*** Opening EXTRACTED RECORDS ***

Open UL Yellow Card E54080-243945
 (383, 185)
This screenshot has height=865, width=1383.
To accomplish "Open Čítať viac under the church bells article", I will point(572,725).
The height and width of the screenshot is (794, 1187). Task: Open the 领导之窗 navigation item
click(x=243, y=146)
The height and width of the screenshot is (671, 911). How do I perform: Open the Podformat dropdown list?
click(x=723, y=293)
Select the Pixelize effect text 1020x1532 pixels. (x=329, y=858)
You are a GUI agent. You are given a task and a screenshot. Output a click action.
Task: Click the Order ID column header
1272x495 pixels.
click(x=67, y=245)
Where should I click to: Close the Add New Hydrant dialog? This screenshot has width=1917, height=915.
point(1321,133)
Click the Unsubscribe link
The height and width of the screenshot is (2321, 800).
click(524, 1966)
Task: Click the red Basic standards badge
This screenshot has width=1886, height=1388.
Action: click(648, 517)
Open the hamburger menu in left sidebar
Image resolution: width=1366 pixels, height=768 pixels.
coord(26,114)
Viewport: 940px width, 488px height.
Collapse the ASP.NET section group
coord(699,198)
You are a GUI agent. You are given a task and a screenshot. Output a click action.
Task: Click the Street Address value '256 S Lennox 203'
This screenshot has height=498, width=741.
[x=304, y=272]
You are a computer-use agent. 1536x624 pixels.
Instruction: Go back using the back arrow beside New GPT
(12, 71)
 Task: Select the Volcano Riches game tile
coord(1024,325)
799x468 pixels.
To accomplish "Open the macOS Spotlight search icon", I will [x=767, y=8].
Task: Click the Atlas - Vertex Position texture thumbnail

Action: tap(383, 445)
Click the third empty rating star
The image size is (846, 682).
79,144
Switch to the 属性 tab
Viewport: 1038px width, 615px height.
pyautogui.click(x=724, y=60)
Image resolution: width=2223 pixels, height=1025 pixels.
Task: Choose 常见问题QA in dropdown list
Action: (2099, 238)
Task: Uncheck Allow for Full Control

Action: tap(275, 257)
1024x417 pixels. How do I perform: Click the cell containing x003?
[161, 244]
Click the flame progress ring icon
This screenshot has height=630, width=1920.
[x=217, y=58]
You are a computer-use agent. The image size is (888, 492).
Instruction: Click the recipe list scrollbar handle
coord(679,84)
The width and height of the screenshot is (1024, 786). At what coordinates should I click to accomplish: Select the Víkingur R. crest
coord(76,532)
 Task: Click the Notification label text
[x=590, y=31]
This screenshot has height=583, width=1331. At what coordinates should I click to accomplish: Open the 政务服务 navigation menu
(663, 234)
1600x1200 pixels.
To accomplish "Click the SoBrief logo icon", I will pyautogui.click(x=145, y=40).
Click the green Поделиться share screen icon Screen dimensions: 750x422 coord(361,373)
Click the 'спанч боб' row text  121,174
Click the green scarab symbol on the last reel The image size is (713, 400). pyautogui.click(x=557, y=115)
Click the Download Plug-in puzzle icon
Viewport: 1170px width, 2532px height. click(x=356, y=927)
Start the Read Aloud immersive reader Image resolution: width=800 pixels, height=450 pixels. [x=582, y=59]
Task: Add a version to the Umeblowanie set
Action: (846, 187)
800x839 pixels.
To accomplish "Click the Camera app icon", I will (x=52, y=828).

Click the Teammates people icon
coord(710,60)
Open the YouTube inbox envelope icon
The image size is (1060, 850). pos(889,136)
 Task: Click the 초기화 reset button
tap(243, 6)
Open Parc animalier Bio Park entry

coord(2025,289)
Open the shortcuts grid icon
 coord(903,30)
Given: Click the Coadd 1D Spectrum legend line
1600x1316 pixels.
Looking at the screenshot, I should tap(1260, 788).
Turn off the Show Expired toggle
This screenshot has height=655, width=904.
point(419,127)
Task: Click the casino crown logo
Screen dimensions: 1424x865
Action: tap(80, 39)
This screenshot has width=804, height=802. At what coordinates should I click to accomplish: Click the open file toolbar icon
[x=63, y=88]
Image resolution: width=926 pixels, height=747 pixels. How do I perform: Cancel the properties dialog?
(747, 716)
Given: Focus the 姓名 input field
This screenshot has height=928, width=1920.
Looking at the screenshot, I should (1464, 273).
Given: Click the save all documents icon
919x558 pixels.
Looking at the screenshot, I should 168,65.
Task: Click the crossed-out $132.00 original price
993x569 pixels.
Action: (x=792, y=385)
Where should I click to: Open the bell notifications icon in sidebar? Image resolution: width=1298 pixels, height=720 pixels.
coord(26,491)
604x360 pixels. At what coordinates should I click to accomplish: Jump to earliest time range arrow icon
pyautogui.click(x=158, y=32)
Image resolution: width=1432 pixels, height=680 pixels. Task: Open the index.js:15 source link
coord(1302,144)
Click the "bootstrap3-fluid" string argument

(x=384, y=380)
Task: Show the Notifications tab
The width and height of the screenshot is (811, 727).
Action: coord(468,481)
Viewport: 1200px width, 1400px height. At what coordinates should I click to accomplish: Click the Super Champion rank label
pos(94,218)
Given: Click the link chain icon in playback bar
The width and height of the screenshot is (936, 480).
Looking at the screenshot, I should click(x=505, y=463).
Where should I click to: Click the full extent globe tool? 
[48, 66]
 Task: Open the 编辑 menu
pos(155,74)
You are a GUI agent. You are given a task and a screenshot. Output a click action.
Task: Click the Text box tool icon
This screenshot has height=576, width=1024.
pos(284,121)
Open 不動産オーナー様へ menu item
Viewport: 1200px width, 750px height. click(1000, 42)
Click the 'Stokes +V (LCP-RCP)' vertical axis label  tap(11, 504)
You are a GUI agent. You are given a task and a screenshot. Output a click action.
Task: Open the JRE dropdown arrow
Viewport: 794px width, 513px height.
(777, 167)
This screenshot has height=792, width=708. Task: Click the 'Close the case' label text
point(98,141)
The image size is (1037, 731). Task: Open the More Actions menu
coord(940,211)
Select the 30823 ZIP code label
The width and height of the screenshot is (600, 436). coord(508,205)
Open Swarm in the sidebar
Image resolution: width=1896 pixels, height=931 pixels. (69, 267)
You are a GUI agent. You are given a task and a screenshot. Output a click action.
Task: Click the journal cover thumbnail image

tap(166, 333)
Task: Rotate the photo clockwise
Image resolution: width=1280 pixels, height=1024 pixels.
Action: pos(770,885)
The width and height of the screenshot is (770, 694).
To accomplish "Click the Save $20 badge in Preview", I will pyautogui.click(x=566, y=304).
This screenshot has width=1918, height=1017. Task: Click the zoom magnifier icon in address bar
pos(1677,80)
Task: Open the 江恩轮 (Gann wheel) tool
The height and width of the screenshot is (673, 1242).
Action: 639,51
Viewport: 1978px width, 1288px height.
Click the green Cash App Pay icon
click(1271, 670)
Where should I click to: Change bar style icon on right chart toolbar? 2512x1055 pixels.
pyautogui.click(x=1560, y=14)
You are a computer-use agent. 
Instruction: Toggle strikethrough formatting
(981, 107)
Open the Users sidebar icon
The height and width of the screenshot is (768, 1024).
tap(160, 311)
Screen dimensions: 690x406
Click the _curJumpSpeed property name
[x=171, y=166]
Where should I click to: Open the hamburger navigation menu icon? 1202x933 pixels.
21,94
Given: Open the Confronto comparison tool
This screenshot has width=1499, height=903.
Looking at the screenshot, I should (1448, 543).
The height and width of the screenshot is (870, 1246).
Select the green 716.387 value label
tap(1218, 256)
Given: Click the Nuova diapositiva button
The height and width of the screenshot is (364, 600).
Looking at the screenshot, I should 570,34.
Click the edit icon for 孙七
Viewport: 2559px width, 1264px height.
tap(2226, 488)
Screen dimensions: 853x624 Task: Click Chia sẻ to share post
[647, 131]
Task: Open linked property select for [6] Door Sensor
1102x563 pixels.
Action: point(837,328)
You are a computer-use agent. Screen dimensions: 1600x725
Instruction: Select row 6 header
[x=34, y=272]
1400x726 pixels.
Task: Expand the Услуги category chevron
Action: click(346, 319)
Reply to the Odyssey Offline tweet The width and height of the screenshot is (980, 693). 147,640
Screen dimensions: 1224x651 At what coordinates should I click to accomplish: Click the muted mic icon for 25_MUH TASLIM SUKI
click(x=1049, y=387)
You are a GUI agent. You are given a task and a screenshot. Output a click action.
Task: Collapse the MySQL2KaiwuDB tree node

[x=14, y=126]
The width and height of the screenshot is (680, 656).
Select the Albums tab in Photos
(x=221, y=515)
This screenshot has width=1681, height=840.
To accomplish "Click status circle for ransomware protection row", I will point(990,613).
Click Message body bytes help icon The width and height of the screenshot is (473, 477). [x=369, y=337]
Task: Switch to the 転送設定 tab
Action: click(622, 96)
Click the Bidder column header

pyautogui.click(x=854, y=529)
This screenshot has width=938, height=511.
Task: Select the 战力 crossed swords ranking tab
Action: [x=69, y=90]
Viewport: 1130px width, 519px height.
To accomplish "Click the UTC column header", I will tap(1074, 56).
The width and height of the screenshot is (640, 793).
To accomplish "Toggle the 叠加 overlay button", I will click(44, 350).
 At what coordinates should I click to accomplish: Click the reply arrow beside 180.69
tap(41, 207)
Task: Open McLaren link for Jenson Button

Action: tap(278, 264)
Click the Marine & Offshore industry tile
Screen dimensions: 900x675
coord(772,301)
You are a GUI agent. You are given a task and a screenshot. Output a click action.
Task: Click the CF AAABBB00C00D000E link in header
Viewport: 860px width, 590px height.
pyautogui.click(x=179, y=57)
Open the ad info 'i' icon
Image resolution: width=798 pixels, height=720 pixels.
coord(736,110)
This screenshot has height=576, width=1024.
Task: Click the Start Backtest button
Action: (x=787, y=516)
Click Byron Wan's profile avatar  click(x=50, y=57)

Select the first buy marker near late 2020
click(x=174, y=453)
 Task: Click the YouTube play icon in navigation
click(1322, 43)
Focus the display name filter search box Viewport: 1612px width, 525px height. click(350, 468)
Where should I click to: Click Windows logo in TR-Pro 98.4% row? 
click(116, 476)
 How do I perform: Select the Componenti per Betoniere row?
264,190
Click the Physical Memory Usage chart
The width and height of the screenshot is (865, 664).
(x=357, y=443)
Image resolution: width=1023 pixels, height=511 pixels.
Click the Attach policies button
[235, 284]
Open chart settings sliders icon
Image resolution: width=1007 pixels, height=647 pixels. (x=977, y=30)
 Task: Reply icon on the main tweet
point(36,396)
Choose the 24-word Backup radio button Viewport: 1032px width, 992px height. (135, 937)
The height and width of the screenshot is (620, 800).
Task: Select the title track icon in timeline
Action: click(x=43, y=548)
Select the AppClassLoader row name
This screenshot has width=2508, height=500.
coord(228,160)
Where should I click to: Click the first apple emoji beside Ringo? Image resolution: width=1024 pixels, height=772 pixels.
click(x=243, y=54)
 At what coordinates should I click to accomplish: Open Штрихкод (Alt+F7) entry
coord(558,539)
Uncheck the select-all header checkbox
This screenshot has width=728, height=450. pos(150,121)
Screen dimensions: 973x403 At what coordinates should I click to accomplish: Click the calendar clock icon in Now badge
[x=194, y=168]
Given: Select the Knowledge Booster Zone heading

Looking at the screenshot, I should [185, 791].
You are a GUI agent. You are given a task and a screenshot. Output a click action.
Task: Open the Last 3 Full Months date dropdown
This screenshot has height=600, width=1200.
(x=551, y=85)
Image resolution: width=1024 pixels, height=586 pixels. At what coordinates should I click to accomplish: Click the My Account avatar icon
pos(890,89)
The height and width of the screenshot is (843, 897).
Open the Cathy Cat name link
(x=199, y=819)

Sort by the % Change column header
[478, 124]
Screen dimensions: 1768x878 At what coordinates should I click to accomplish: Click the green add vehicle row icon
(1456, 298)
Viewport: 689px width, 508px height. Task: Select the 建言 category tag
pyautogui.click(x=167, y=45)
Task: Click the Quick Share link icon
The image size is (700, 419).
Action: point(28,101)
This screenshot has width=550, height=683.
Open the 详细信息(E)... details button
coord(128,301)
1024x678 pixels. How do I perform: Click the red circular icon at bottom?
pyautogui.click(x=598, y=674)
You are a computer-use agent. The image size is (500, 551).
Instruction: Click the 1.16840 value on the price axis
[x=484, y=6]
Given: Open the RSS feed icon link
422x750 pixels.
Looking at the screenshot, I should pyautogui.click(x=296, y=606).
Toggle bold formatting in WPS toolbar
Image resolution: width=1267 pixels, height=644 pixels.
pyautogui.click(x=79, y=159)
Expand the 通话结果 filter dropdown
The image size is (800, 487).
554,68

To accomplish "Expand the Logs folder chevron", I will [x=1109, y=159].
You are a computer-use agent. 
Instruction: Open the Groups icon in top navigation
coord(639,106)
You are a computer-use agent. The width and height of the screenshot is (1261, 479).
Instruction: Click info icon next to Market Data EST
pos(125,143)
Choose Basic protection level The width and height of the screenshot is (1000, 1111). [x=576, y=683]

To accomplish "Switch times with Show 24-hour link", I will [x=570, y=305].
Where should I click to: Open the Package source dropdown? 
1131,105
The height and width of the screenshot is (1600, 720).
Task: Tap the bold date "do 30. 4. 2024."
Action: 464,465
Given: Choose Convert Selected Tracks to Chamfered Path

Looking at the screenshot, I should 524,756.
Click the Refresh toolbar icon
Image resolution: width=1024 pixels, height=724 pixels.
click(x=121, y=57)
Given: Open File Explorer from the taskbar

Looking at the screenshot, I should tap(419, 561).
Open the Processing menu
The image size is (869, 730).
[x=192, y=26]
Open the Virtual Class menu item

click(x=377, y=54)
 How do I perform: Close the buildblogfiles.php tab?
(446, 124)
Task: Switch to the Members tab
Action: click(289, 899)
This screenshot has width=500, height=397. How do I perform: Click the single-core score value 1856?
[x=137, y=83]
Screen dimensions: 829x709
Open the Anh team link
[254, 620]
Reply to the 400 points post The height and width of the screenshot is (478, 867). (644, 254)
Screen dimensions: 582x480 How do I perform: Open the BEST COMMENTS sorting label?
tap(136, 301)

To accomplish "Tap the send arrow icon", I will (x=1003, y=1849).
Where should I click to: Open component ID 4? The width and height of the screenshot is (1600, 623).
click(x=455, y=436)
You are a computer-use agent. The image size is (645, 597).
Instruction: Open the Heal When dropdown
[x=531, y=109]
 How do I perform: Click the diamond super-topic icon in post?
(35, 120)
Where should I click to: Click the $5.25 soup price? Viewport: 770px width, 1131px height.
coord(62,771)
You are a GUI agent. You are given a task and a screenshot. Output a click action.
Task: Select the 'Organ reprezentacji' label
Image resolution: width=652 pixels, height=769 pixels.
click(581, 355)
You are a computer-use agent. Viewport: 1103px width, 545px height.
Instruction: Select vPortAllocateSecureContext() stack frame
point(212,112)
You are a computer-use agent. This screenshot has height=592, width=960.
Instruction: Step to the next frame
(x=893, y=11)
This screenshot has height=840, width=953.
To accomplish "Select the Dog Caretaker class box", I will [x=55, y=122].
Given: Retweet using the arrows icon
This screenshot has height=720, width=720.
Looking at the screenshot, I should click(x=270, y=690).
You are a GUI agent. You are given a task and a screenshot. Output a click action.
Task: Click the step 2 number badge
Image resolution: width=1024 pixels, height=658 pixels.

*** Closing EXTRACTED RECORDS ***

EXERCISE OBJECTIVE |
Look above for the line with "Click the Teammates people icon" and the line with "Given: Click the link". Write out those two lines and all the lines between them, exactly, and no others.

YOUR SOLUTION |
Click the Teammates people icon
coord(710,60)
Open the YouTube inbox envelope icon
The image size is (1060, 850). pos(889,136)
 Task: Click the 초기화 reset button
tap(243, 6)
Open Parc animalier Bio Park entry

coord(2025,289)
Open the shortcuts grid icon
 coord(903,30)
Given: Click the Coadd 1D Spectrum legend line
1600x1316 pixels.
Looking at the screenshot, I should tap(1260, 788).
Turn off the Show Expired toggle
This screenshot has height=655, width=904.
point(419,127)
Task: Click the casino crown logo
Screen dimensions: 1424x865
Action: tap(80, 39)
This screenshot has width=804, height=802. At what coordinates should I click to accomplish: Click the open file toolbar icon
[x=63, y=88]
Image resolution: width=926 pixels, height=747 pixels. How do I perform: Cancel the properties dialog?
(747, 716)
Given: Focus the 姓名 input field
This screenshot has height=928, width=1920.
Looking at the screenshot, I should (1464, 273).
Given: Click the save all documents icon
919x558 pixels.
Looking at the screenshot, I should 168,65.
Task: Click the crossed-out $132.00 original price
993x569 pixels.
Action: (x=792, y=385)
Where should I click to: Open the bell notifications icon in sidebar? Image resolution: width=1298 pixels, height=720 pixels.
coord(26,491)
604x360 pixels. At what coordinates should I click to accomplish: Jump to earliest time range arrow icon
pyautogui.click(x=158, y=32)
Image resolution: width=1432 pixels, height=680 pixels. Task: Open the index.js:15 source link
coord(1302,144)
Click the "bootstrap3-fluid" string argument

(x=384, y=380)
Task: Show the Notifications tab
The width and height of the screenshot is (811, 727).
Action: coord(468,481)
Viewport: 1200px width, 1400px height. At what coordinates should I click to accomplish: Click the Super Champion rank label
pos(94,218)
Given: Click the link chain icon in playback bar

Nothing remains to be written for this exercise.